INPUT: Begin

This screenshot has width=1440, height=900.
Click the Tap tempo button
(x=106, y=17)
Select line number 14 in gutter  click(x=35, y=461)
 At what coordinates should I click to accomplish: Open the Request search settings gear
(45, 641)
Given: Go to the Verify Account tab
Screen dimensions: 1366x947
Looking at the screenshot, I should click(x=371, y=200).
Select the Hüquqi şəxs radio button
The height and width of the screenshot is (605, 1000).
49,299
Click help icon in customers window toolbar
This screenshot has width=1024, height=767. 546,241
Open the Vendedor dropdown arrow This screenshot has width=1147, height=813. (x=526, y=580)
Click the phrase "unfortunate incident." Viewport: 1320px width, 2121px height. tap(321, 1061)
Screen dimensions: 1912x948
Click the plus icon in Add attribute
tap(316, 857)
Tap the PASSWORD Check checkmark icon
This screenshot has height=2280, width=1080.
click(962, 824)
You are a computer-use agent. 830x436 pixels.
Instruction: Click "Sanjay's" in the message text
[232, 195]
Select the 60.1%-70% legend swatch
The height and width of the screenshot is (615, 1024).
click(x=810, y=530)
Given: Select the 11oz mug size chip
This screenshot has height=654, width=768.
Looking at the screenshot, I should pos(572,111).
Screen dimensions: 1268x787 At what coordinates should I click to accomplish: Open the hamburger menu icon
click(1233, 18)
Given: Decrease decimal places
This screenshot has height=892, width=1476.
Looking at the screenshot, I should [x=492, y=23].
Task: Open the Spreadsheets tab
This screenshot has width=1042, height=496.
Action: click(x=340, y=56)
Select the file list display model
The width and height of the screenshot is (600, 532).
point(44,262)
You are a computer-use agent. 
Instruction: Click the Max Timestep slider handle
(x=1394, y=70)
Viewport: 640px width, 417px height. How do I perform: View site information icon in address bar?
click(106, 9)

INPUT: End

Would you please reproduce all of the lines above exactly?

This screenshot has width=1440, height=900.
Click the Tap tempo button
(x=106, y=17)
Select line number 14 in gutter  click(x=35, y=461)
 At what coordinates should I click to accomplish: Open the Request search settings gear
(45, 641)
Given: Go to the Verify Account tab
Screen dimensions: 1366x947
Looking at the screenshot, I should click(x=371, y=200).
Select the Hüquqi şəxs radio button
The height and width of the screenshot is (605, 1000).
49,299
Click help icon in customers window toolbar
This screenshot has width=1024, height=767. 546,241
Open the Vendedor dropdown arrow This screenshot has width=1147, height=813. (x=526, y=580)
Click the phrase "unfortunate incident." Viewport: 1320px width, 2121px height. tap(321, 1061)
Screen dimensions: 1912x948
Click the plus icon in Add attribute
tap(316, 857)
Tap the PASSWORD Check checkmark icon
This screenshot has height=2280, width=1080.
click(962, 824)
You are a computer-use agent. 830x436 pixels.
Instruction: Click "Sanjay's" in the message text
[232, 195]
Select the 60.1%-70% legend swatch
The height and width of the screenshot is (615, 1024).
click(x=810, y=530)
Given: Select the 11oz mug size chip
This screenshot has height=654, width=768.
Looking at the screenshot, I should pos(572,111).
Screen dimensions: 1268x787 At what coordinates should I click to accomplish: Open the hamburger menu icon
click(1233, 18)
Given: Decrease decimal places
This screenshot has height=892, width=1476.
Looking at the screenshot, I should [x=492, y=23].
Task: Open the Spreadsheets tab
This screenshot has width=1042, height=496.
Action: click(x=340, y=56)
Select the file list display model
The width and height of the screenshot is (600, 532).
point(44,262)
You are a computer-use agent. 
Instruction: Click the Max Timestep slider handle
(x=1394, y=70)
Viewport: 640px width, 417px height. How do I perform: View site information icon in address bar?
click(106, 9)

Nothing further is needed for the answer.